つらつらと模擬戦内容の一部を書くだけです。

結界に関してですが、現在は時間の法則も曖昧になっているため、外との時間の流れの違いも変動しています。基本的に等速~時間停止までの間を漂う感じになっています。
なので、ずっと結界内にいてもその内外から誰かが入ってきたりもします。
 

 








「優輝さん、管理局の方が来ましたよ」

「分かった」

 修行を開始してから、二週間分。
 外では管理局(厳密にはクロノ達)が戻って来たのか、結界に入って来た。
 何度か外との時間に連動したため、それなりに時間が経っていたようだ。

「……凄いな、ここまでの規模の結界とは」

「クロノ、そっちの動向はどうなったんだ?」

 入って来たクロノやユーノは、結界内を見回して驚愕に溜息を漏らす。
 そんなクロノに、優輝が管理局の対応がどうなったのか尋ねた。

「警戒態勢にはなっている。あのジェイル・スカリエッティが情報操作したと聞いたが……そのおかげか、上層部も信じて対処に乗り出した」

「というか、上層部には祈梨さん……だっけ?あの人が感覚共有して無理矢理信じさせたからね。……なぜか僕らも連れて」

 ジェイルは宣言通りに情報操作し、神界の件について浸透させた。
 それに加え、祈梨によって世迷言ではないと証明された。
 次元世界どころか世界そのものの危機なため、管理局も慌てて腰を上げたのだ。

「……それよりも、僕は結構頑張って“揺れ”について調べてたんだけど……当事者の祈梨さんがいたから意味がなくなっちゃったよ」

「結局調べた所で分からないようなものだ。仕方ない」

「いや、祈梨さんに教えてもらった後、その方向性で調べたら……世界の構成とか、別世界の存在とかの情報は分かったよ。“揺れ”が世界そのものに起きたと推測出来るくらいにはね」

「は―――?」

 一瞬、聞き間違えかと優輝は思った。
 祈梨から齎された情報を基にしたとは言え、ユーノは“揺れ”について推測出来る情報があったと言ったのだ。
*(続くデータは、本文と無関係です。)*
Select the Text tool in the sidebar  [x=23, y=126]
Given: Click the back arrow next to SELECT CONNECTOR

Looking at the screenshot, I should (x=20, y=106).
「僕もあるとは思わなかったけどね。祈梨さん曰く、無限書庫はアカシックレコードに近い代物らしいよ。だから、“世界そのもの”の情報があった」

「……僕も聞いた時驚いたさ。……目の前の問題が片付いたら、改めて無限書庫に関して会議しなければならないだろうな。ロストロギアなんてものじゃないぞ、あれは」

 元々ロストロギアとして見られていた無限書庫。
 しかし、その実態はアカシックレコード擬き。
 ロストロギアの範疇に収まらない代物だったのだ。

「まぁ、無限書庫に関しては置いておこうよ」

「……そうだな。来たのはクロノとユーノだけか?」

「ああ。艦長が他の事は引き受けた。管理局は組織として、僕らはこっちと関わりがある分、それぞれの戦力を伸ばすようにしたんだ」

 管理局の武装隊が全員入れる程結界が大きい訳でもない。
 その上、管理外世界である地球に人員を割いて、神界との戦いが迫る中、ミッドチルダなどの治安を疎かにする訳にもいかなかった。
 そのため、少数精鋭且つ、地球の戦力と関わりがあるユーノとクロノが抜擢された。
 戦力を上げつつ、メッセンジャーとしても二人は動くようになっている。
 
「一応、僕ら以外にもエイミィを含めた何人かはこっちで行動するようになっている。まぁ、今までの君達の戦いを見てきた経験から、今度の戦いではほんの少しの足しにならないかもしれないけどな」

「何もないよりはマシだ」

 ジュエルシード、闇の書、U-D、アンラ・マンユ、幽世の大門。
 様々な戦いを見て、関わって来たクロノだからこそ、経験から察した。
 いくら信じられない事態でも、今度の戦いは持てる全て以上を出さなければならないと。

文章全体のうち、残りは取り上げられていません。